In an attempt to elucidate if a change in dopamine (DA) levels was involved in the antimanic action of verapamil reported in various clinical studies, monoamine concentrations in three brain regions (striatum, frontal cortex and hippocampus) obtained from verapamil-treated rats (10 mg/kg i.p. per day for 21 days) were quantified by HPLC coupled to electrochemical detection, and compared with monoamine concentrations in haloperidol-treated animals (5 mg/kg i.p. per day for 21 days). We have found that verapamil and haloperidol, when injected for 3 weeks to rats sacrificed 2 h after the last injection, decreased the striatal DA concentration to a similar extent. This decrease was not observed in short-term (one injection 2 h before sacrifice) verapamil- or haloperidol-treated rats. Moreover, after such a single injection of verapamil the striatal DA concentration was even increased. The striatal concentration of 3,4-dihydroxyphenylacetic acid (DOPAC) was increased about two-fold by haloperidol, but not by verapamil. This haloperidol-induced increase in striatal DOPAC was similar after one injection and after 21 days of haloperidol administration. Neither verapamil nor haloperidol modified the concentrations of homovanillic acid (HVA) or 3-methoxytyramine (3-MT) in the striatum. In the frontal cortex, chronic verapamil increased the concentrations of DA two-fold, and chronic haloperidol increased the concentration of DOPAC two-fold. The other DA metabolites, namely HVA and 3-MT were not significantly changed.
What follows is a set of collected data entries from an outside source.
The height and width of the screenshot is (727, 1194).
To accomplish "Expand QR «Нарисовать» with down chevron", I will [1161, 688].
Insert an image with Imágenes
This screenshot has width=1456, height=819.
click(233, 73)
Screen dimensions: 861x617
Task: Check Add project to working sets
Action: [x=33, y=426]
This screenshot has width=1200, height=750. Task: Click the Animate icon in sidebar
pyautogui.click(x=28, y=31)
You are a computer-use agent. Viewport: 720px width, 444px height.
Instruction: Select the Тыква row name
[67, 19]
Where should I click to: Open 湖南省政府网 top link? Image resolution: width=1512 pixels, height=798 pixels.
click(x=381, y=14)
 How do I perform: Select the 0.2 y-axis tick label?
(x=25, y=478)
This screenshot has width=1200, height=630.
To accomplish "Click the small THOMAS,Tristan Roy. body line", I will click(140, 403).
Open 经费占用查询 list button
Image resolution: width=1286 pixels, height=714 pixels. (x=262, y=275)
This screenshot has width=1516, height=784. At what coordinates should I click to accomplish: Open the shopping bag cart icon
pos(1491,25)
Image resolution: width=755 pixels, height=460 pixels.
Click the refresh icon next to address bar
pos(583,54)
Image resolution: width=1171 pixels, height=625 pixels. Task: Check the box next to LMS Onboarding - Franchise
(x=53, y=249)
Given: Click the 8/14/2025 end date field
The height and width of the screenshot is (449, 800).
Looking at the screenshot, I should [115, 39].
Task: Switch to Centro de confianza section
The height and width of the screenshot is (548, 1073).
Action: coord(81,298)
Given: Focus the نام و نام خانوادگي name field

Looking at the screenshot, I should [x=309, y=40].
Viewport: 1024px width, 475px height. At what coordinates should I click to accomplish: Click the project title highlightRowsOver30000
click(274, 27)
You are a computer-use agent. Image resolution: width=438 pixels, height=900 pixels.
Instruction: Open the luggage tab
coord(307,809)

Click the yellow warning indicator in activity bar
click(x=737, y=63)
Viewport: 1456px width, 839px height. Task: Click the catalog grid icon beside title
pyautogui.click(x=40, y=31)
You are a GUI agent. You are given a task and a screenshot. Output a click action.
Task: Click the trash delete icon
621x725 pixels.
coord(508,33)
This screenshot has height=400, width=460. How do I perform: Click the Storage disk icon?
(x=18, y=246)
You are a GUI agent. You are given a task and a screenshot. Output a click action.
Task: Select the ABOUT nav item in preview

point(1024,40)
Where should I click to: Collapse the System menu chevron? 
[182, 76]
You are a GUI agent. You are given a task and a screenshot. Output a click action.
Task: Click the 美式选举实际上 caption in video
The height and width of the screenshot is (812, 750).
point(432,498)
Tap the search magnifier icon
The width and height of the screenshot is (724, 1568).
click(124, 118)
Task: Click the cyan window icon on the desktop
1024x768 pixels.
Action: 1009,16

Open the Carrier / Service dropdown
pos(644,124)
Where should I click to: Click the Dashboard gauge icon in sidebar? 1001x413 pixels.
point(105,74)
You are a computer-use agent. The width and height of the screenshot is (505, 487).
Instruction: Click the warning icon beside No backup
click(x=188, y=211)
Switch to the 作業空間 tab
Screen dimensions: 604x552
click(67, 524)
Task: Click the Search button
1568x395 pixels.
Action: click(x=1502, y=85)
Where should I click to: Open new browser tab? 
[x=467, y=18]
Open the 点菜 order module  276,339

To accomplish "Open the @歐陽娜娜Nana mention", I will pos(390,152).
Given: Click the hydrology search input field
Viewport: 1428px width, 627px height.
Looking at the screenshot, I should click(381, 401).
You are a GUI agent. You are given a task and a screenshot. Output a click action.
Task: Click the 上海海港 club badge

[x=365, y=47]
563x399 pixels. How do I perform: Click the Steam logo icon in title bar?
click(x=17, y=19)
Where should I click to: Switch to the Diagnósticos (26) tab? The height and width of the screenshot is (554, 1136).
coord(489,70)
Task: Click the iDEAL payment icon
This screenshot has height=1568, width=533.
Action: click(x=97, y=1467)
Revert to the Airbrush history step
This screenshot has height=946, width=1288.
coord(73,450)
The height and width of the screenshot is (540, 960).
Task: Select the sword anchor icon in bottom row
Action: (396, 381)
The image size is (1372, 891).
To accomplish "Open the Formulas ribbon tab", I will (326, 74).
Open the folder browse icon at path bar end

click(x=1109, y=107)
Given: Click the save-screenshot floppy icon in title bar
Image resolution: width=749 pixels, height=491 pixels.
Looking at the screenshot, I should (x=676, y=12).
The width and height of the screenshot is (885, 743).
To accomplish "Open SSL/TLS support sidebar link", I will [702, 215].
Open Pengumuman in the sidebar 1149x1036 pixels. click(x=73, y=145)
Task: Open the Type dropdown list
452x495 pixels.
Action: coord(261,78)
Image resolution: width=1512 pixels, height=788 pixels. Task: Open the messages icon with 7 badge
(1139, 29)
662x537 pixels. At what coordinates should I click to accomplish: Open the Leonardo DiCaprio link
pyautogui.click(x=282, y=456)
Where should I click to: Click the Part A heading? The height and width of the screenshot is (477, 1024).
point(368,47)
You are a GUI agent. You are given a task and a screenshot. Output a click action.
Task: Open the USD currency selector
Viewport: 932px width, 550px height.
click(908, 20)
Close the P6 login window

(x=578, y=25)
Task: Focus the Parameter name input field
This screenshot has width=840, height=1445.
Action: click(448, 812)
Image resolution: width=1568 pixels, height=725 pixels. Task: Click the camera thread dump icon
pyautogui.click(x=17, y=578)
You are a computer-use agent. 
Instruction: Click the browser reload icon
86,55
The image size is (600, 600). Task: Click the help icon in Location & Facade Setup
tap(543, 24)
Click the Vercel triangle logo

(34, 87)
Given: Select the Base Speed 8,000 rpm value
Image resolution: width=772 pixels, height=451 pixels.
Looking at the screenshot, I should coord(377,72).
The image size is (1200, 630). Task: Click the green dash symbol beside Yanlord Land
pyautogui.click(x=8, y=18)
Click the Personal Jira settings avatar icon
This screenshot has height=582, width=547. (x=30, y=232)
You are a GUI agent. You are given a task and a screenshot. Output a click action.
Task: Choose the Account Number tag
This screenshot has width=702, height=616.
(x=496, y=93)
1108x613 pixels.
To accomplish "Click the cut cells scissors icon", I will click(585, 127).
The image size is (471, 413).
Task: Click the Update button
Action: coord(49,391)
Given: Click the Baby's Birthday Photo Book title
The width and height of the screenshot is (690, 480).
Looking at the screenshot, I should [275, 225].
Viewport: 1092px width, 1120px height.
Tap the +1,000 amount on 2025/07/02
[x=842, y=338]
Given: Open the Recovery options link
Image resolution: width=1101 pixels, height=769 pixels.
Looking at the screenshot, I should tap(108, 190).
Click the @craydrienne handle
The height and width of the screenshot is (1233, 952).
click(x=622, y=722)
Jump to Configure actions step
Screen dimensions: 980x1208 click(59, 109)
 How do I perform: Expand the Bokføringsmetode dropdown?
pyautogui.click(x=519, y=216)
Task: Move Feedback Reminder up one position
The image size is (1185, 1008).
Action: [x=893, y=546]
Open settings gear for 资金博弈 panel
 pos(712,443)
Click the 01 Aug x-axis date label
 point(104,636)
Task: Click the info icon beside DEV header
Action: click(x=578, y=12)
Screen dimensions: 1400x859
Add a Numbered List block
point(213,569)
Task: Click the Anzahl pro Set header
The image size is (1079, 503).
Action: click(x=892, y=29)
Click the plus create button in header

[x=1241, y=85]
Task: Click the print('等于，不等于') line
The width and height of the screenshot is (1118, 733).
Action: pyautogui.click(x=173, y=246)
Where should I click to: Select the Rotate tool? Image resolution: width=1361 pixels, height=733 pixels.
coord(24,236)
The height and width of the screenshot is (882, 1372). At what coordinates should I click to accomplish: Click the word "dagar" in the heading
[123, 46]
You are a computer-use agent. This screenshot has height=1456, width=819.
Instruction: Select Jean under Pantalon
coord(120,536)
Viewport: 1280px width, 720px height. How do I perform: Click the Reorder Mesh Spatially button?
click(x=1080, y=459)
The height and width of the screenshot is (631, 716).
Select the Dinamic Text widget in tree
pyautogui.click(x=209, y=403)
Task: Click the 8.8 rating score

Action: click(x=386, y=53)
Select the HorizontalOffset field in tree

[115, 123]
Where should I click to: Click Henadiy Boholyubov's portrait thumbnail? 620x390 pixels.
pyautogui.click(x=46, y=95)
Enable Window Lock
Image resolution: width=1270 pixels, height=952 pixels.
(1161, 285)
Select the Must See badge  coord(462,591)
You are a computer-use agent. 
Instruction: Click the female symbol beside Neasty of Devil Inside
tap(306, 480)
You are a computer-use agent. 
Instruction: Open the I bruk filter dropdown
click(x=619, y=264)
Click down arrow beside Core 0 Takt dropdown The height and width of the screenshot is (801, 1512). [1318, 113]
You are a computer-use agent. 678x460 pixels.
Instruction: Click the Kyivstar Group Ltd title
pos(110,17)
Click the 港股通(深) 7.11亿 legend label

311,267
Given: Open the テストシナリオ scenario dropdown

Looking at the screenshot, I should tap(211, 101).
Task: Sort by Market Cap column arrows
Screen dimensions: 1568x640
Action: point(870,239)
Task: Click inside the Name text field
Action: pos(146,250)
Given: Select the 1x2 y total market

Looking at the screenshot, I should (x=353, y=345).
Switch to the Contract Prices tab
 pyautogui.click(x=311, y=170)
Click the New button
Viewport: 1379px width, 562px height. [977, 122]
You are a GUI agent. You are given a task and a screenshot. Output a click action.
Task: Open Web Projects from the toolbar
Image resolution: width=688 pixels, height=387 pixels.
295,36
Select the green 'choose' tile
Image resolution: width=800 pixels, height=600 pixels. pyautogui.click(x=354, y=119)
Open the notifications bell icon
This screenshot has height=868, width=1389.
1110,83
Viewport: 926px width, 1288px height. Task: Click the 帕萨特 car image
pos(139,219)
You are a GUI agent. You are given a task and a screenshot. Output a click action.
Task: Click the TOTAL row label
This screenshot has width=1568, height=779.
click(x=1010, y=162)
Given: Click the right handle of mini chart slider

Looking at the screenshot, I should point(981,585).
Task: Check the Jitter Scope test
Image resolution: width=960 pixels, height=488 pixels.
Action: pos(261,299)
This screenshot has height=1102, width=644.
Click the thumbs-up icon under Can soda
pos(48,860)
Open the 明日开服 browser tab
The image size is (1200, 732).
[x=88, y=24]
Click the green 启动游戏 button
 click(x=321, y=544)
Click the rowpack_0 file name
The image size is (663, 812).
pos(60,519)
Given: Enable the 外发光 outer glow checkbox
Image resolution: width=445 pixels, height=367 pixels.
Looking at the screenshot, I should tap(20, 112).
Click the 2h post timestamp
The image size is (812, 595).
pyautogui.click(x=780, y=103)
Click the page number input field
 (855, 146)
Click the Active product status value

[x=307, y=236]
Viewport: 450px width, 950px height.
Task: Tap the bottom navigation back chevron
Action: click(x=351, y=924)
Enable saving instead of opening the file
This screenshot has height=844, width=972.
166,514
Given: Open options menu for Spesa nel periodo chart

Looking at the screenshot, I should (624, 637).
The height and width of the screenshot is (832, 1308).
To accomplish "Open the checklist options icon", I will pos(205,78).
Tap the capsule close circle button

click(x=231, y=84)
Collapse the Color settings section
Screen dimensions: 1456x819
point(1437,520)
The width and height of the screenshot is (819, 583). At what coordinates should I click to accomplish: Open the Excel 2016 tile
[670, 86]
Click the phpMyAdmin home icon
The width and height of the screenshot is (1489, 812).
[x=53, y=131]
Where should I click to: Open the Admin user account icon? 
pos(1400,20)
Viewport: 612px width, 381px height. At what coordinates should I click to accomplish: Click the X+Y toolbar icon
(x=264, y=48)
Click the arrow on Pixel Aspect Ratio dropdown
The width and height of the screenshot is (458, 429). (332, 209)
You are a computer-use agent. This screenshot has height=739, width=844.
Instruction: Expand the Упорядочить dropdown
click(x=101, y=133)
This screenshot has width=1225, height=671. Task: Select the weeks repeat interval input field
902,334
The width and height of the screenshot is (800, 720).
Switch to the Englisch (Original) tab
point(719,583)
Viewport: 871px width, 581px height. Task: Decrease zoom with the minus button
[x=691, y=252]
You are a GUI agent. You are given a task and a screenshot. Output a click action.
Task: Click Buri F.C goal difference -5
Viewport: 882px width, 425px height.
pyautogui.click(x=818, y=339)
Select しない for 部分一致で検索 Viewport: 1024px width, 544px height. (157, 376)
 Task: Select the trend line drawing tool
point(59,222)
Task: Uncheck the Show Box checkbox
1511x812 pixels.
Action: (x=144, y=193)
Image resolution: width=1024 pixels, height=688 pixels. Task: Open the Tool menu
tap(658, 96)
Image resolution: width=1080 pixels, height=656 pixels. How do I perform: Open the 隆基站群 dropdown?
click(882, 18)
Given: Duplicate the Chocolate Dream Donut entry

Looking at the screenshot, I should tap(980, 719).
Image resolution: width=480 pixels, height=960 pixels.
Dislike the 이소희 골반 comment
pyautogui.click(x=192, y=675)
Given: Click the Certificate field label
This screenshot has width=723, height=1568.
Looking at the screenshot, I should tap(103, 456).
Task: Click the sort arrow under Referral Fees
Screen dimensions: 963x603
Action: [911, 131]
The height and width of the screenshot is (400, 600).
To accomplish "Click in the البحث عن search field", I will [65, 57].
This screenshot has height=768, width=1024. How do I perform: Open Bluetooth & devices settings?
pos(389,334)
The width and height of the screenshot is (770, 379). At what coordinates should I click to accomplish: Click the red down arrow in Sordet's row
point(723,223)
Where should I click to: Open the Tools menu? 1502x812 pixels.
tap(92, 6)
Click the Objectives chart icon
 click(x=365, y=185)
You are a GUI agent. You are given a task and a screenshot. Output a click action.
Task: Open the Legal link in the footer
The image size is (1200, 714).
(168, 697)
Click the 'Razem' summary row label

The concentration of serotonin (5-HT) and its main metabolite, 5-hydroxyindoleacetic acid (5-HIAA), in control, verapamil- and haloperidol-treated rats were similar in the three brain regions studied. We conclude that DA autoreceptors are implicated in verapamil's effects on frontal cortex and striatum DA levels; and that the presumed antimanic action exerted by verapamil is due to its long-term effect on these receptors.